• _Problem requirements_
Reproduce each of the items below word for word, leaving out the pictures.
BEGIN Stored data
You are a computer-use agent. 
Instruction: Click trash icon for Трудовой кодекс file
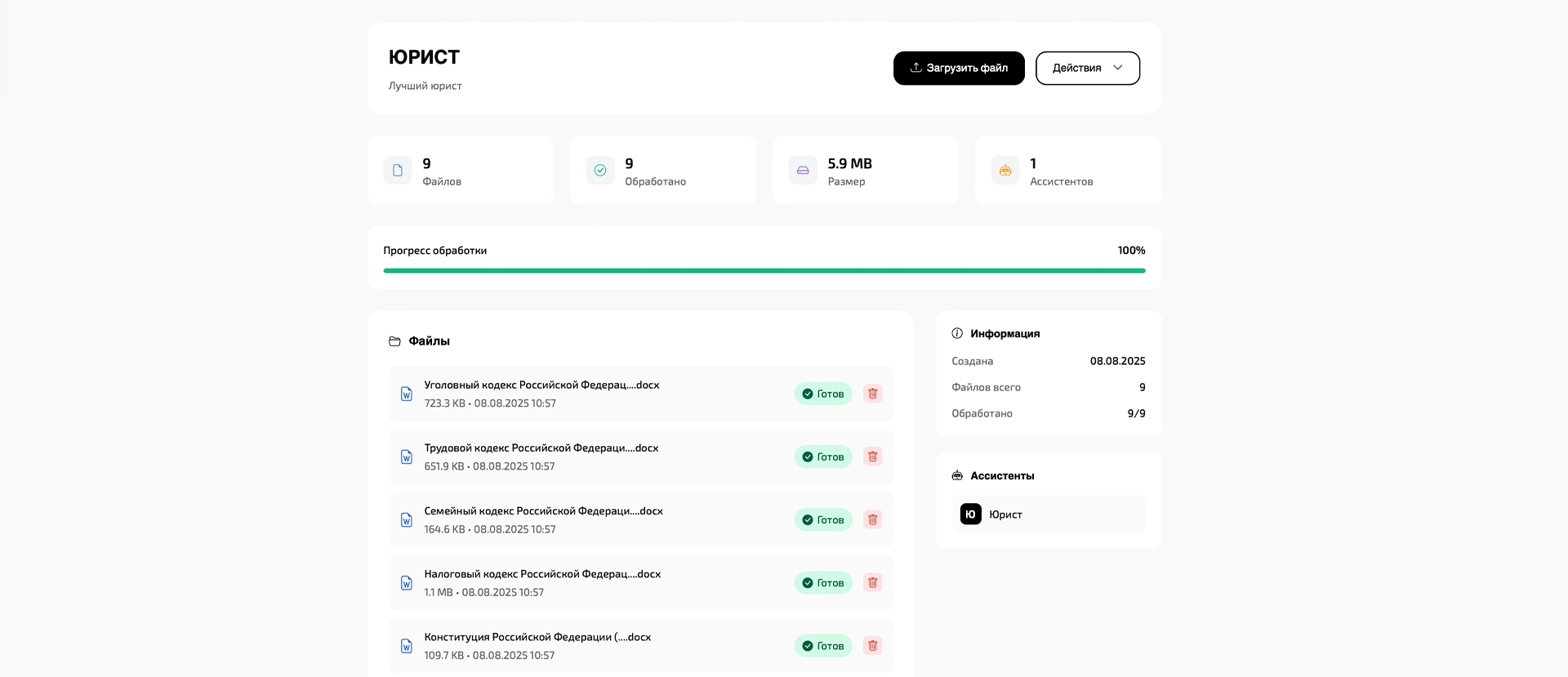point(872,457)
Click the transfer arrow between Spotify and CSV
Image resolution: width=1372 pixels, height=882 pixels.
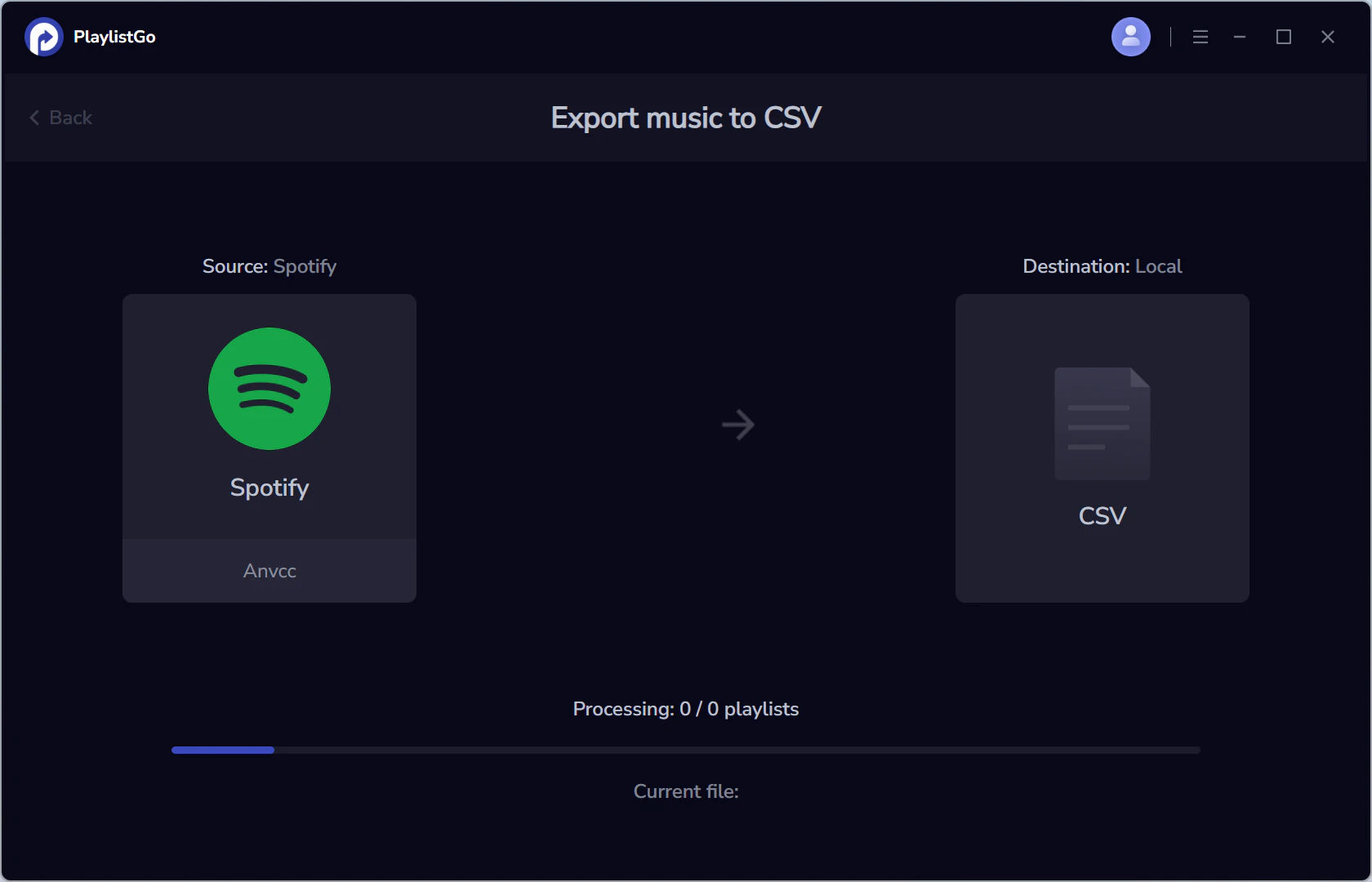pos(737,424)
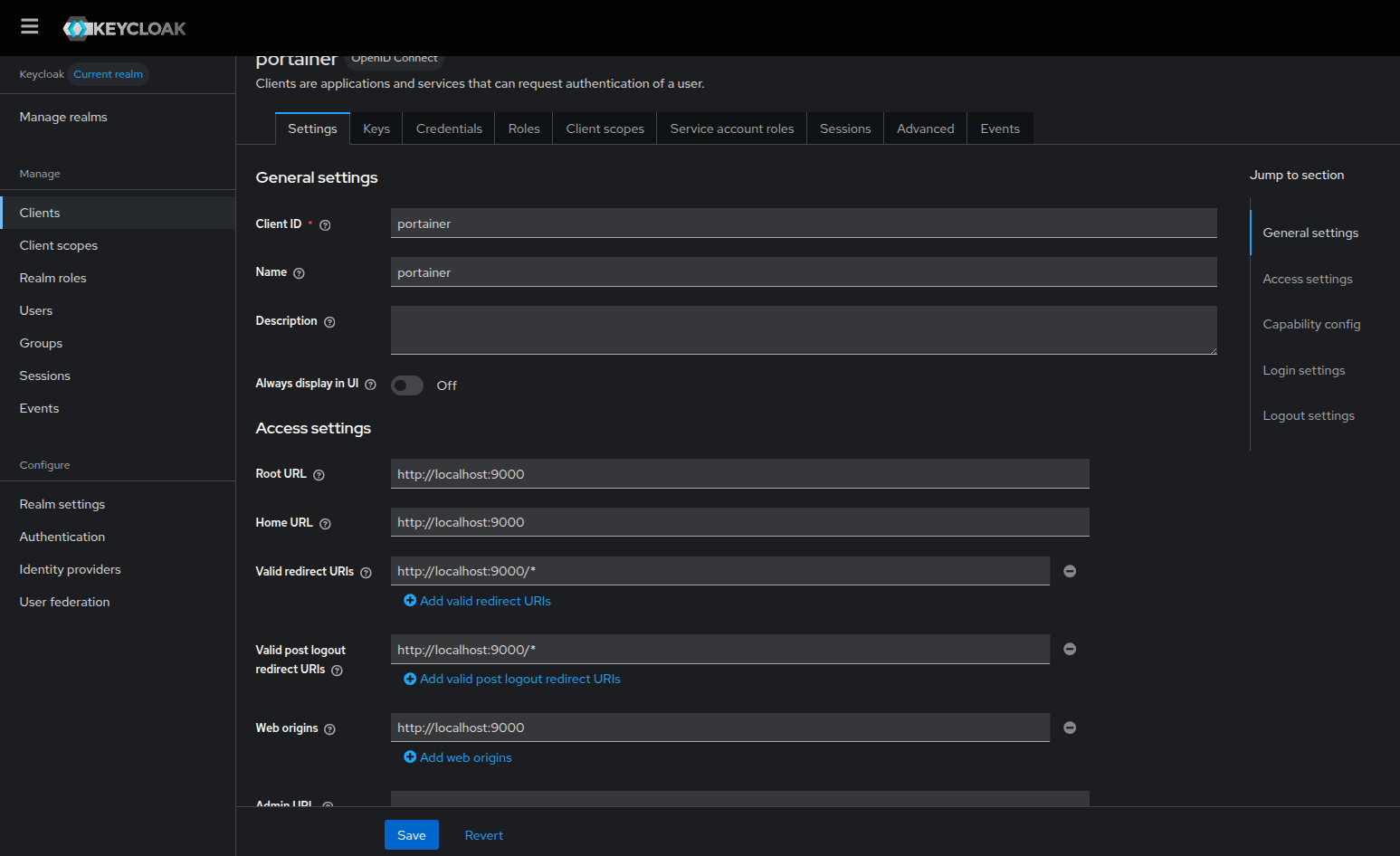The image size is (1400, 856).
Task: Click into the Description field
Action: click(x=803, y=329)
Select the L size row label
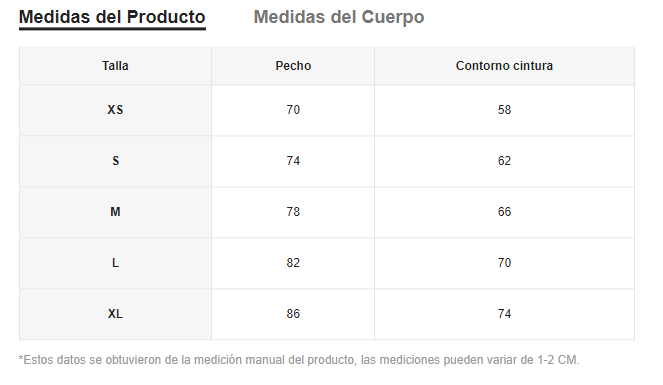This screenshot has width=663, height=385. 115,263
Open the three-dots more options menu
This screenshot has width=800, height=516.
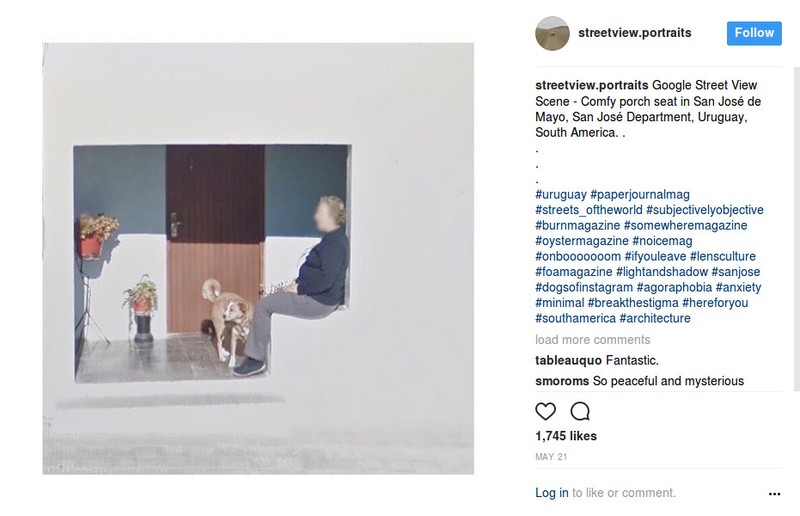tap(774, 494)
END Stored data
• _Response to the task_
You are a computer-use agent. 
Instruction: Click trash icon for Трудовой кодекс file
point(872,457)
Click the transfer arrow between Spotify and CSV
Image resolution: width=1372 pixels, height=882 pixels.
pos(737,424)
The image size is (1400, 856).
Task: Click into the Description field
Action: click(x=803, y=329)
Select the L size row label
This screenshot has width=663, height=385. 115,263
Open the three-dots more options menu
This screenshot has width=800, height=516.
tap(774, 494)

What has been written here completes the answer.